Asian Noodles Recipe
- 10 ounce Chinese noodles
- 1/4 c. Vegetable broth, PLUS
- 2 Tbsp. Vegetable broth
- 2 Tbsp. Toasted sesame oil
- 1/4 c. Rice wine vinegar
- 1 1/2 Tbsp. Low sodium soy sauce
- 1 1/2 tsp Natural peanut butter
- 1 1/2 tsp Grnd ginger
- 1 tsp Garlic pwdr
- 3/4 tsp Sugar
- 1/2 tsp Grnd black pepper
- 1 tsp Chopped cilantro, to 3 tsp
- 1/8 tsp Red pepper flakes, optional
- 2 x Carrots, julienned
- 1 1/2 c. Broccoli florets
- 1 x Zucchini, cubed
- 8 ounce Waterchestnuts, sliced
- 4 ounce Pimiento, minced
- 3 x Scallion, sliced
- 1/2 x Tomato, minced, optional
- Cook the noodles till al dente; 2-3 min.
- Drain and toss with 1/4 c. of the broth.
- Combine the oil, vinegar, spices, soy sauce, and peanut butter.
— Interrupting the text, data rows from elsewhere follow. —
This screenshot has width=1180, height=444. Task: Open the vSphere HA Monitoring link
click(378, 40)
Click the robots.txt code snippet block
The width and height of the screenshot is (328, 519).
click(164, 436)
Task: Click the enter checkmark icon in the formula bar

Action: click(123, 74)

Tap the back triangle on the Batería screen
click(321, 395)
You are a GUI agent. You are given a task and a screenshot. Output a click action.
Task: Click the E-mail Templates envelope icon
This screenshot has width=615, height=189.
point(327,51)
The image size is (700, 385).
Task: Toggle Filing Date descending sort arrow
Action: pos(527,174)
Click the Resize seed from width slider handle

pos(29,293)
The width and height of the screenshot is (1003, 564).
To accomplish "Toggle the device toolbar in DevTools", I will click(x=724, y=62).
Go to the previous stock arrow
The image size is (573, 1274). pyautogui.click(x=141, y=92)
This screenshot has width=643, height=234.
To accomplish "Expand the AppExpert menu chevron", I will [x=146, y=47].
- Pour over the noodles and toss.
- Stir fry the carrots and broccoli in the remaining 2 tbsp broth till crisp-tender.
- Add in the zucchini and cook for a few more min.
- Combine all the vegetables with the noodles.
- Serve at room temp.
- Garnish with tomatoes.
chinese noodles, vegetable broth, vegetable broth, sesame oil, rice wine vinegar, soy sauce, peanut butter, ginger, garlic, sugar, black pepper, cilantro, red pepper, carrots, broccoli florets, zucchini, waterchestnuts, pimiento, scallion, tomato
Taken from cookeatshare.com/recipes/asian-noodles-70415 (may not work)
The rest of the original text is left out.